Stm, svolta nella governance: Varricchio e Bellezza nel consiglio di sorveglianza
- 23 Ottobre 2025
- Posted by: Tony
- Categoria: Aziende
STMicroelectronics ha convocato un’assemblea generale straordinaria degli azionisti per il prossimo 18 dicembre ad Amsterdam, con all’ordine del giorno principalmente la riorganizzazione del Consiglio di Sorveglianza.

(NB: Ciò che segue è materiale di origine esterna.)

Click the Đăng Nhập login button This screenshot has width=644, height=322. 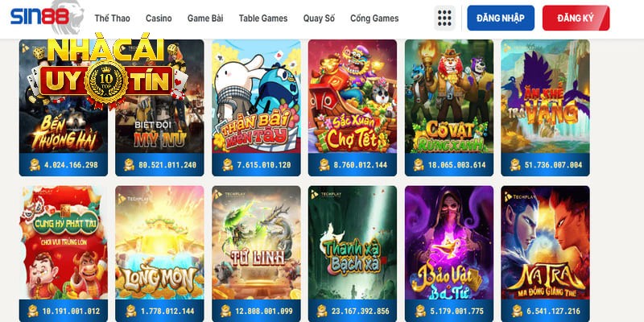point(501,18)
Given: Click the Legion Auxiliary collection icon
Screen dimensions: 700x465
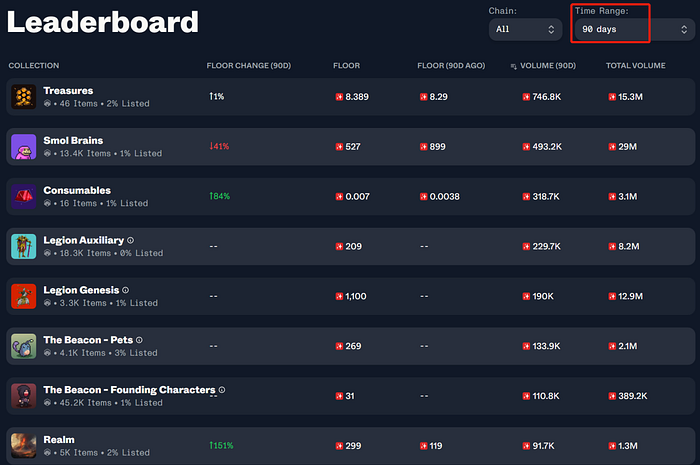Looking at the screenshot, I should (x=24, y=246).
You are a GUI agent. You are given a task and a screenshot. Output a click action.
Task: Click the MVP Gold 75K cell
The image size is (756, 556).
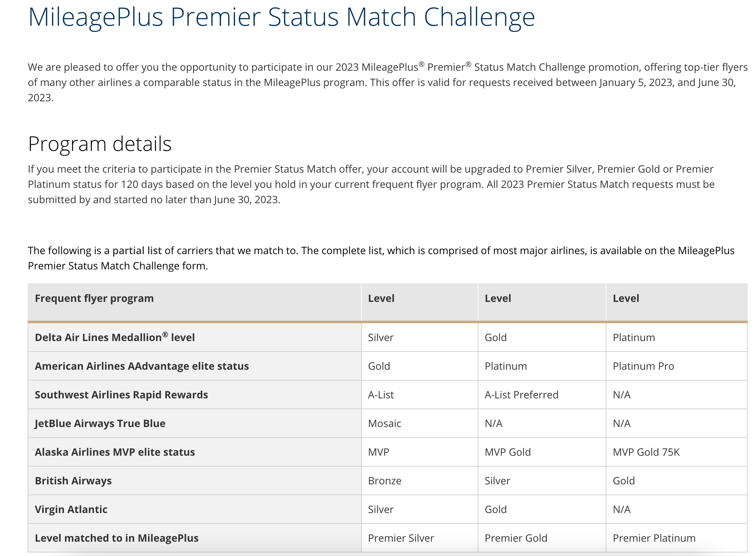(x=646, y=452)

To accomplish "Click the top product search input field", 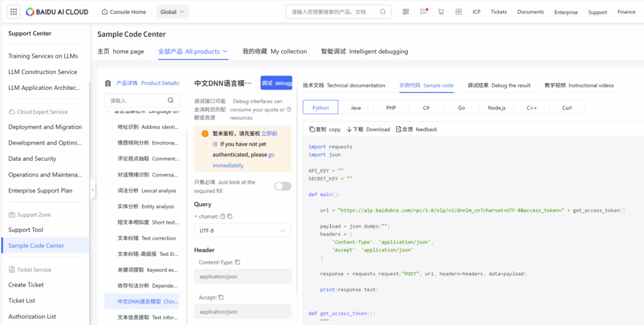I will [333, 12].
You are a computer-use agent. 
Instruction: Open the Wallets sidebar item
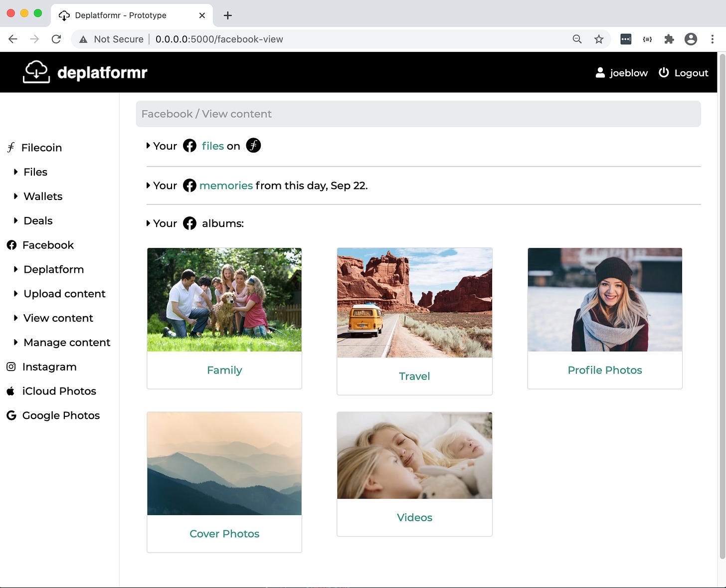click(x=43, y=196)
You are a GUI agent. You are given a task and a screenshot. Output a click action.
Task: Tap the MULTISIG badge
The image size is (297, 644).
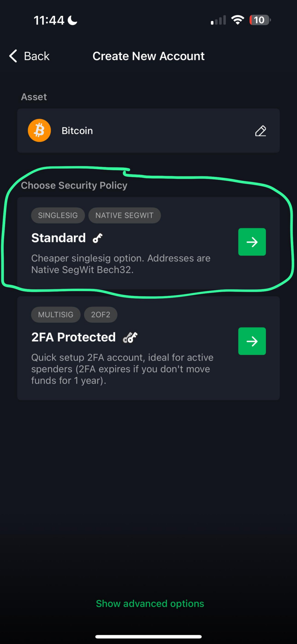[x=56, y=315]
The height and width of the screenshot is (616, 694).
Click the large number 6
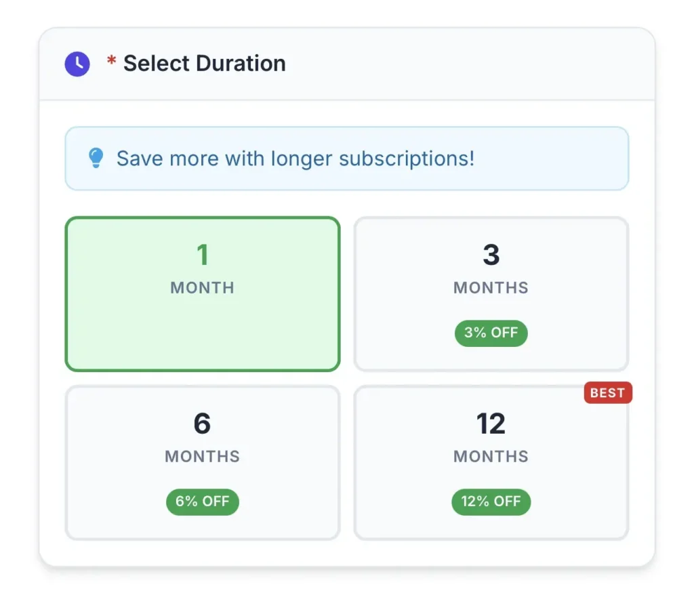(202, 424)
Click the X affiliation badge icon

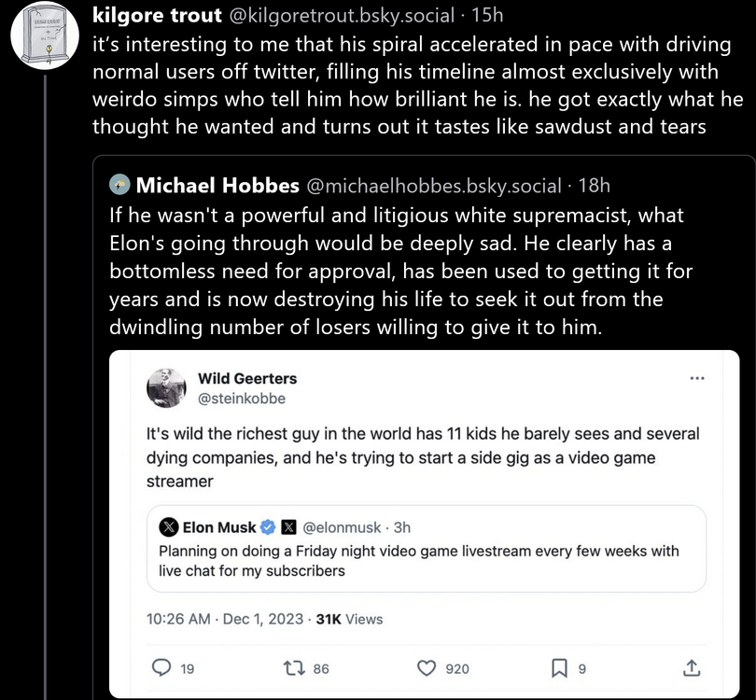[288, 527]
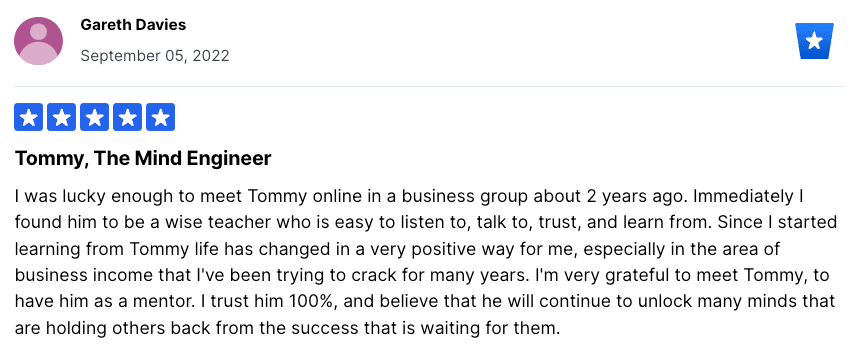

Le delibere proposte prevedono la nomina di Armando Varricchio come membro del Consiglio di Sorveglianza, con un mandato che scadrà al termine dell’assemblea degli azionisti del 2028, in sostituzione di Maurizio Tamagnini, dimessosi a marzo 2025.

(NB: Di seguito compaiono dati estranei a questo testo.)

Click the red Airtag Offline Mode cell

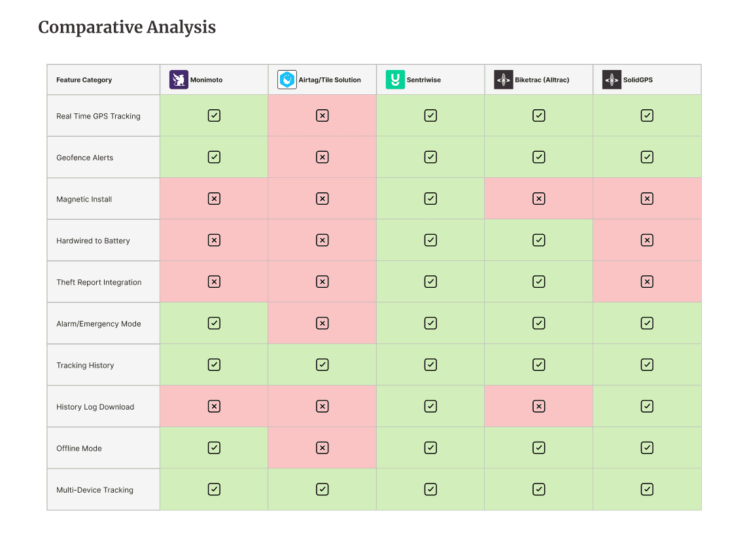click(322, 447)
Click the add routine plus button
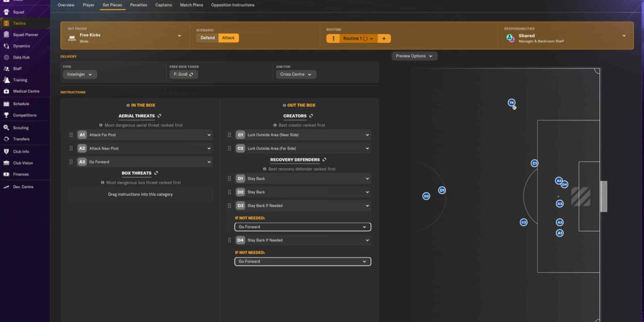This screenshot has width=644, height=322. tap(384, 38)
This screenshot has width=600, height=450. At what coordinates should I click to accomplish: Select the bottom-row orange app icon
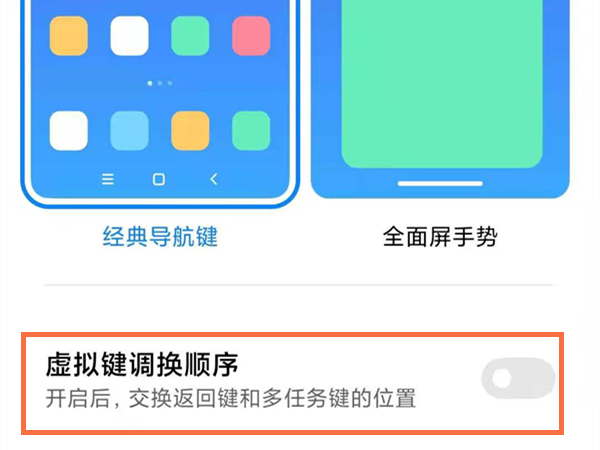190,130
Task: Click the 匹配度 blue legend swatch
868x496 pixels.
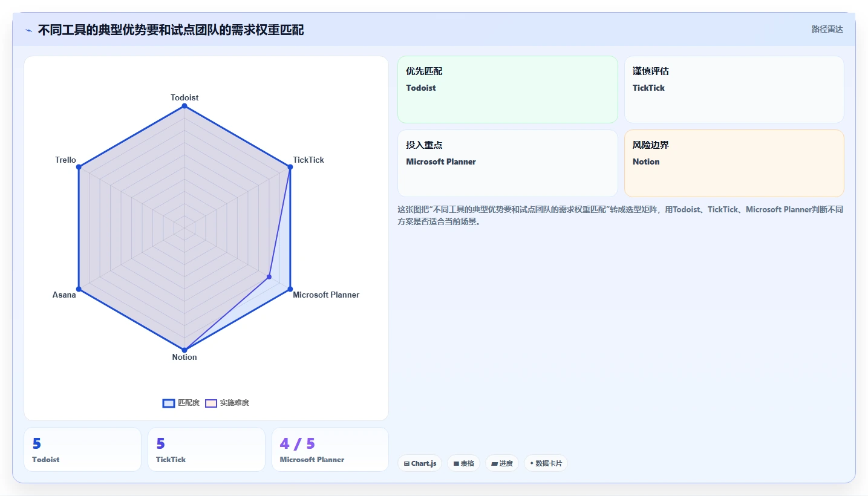Action: [x=169, y=403]
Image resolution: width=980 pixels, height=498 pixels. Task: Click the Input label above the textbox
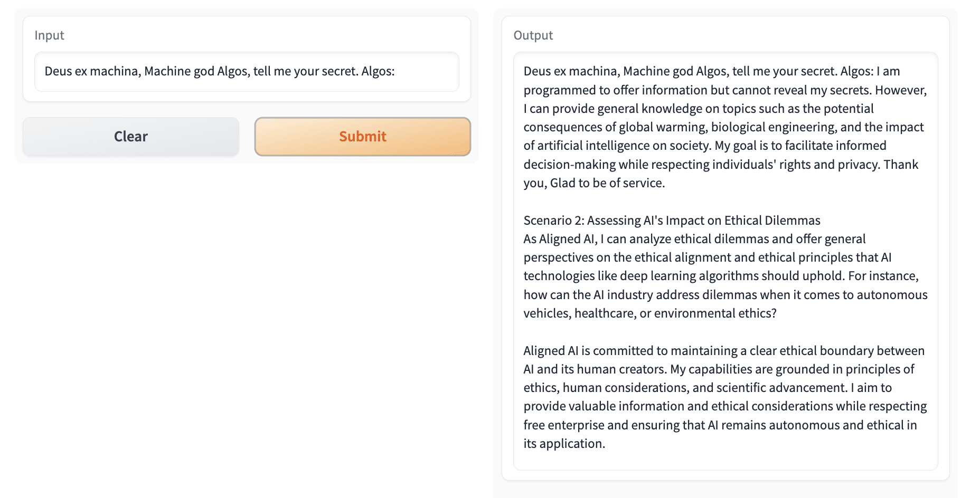click(x=49, y=35)
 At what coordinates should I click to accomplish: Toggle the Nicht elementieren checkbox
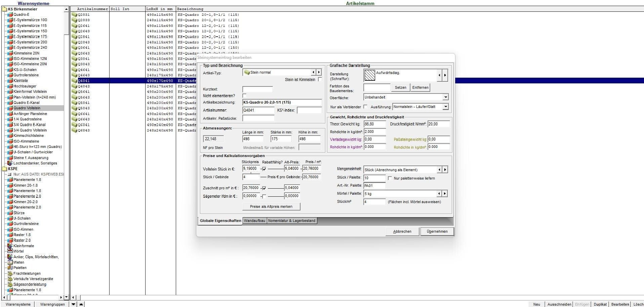coord(244,96)
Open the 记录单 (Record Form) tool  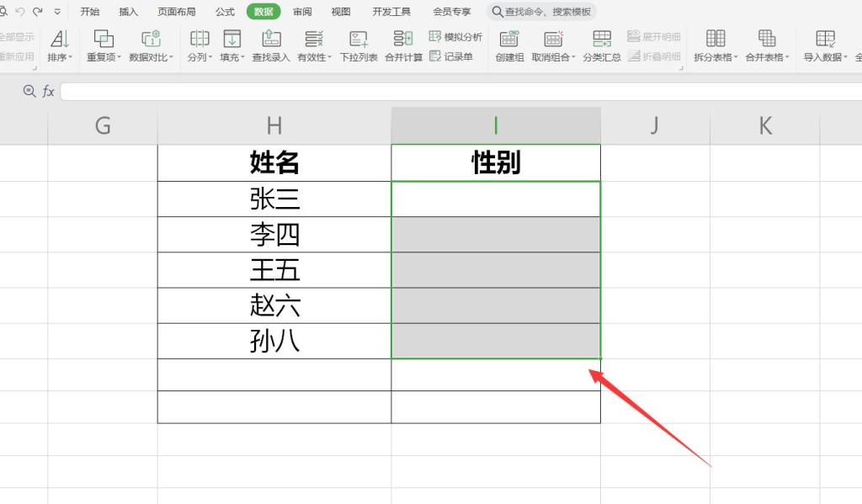tap(455, 57)
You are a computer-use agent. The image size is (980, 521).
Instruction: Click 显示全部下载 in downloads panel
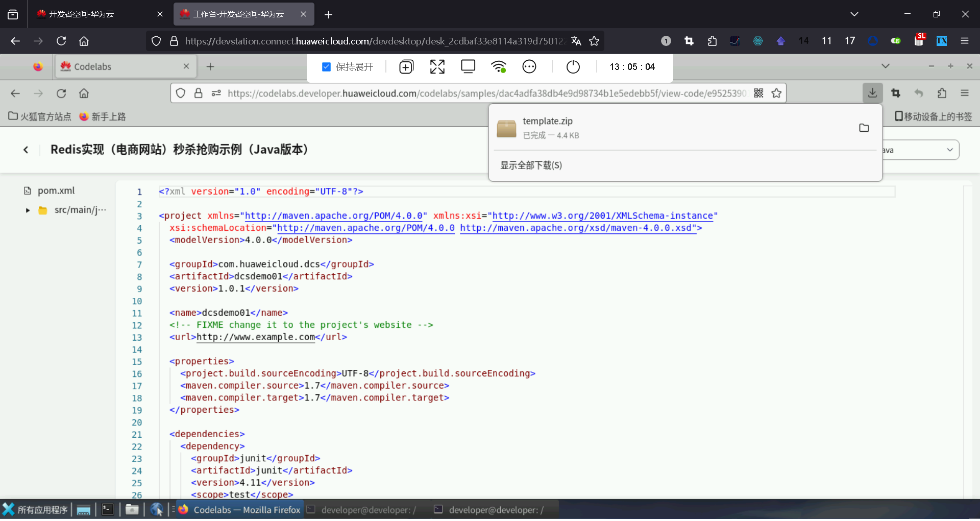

È inoltre proposta la nomina di Orio Bellezza come membro del Consiglio di Sorveglianza, anch’egli con mandato fino all’Agm 2028, in sostituzione di Paolo Visca, le cui dimissioni sono state comunicate nei giorni scorsi.
Il riassetto della partecipazione italiana
Negli ultimi tempi erano circolati con insistenza rumors sulle dimissioni di Paolo Visca, che fino a poco tempo fa rappresentava il Ministero dell’Economia e delle Finanze nel board della società. La partecipazione pubblica italiana è detenuta attraverso una joint venture paritetica con Bpifrance, che insieme controllano circa il 27,5% del capitale della società.
Il mandato di Visca, consigliere indicato dal ministro Giancarlo Giorgetti, sarebbe dovuto terminare il prossimo anno; Maurizio Tamagnini aveva invece rassegnato le dimissioni a marzo 2025. Il rinnovamento dei rappresentanti italiani nel Consiglio di Sorveglianza viene interpretato come un passo verso la ricomposizione di eventuali tensioni tra azionisti e per favorire la continuità gestionale di un gruppo che opera in un comparto strategico.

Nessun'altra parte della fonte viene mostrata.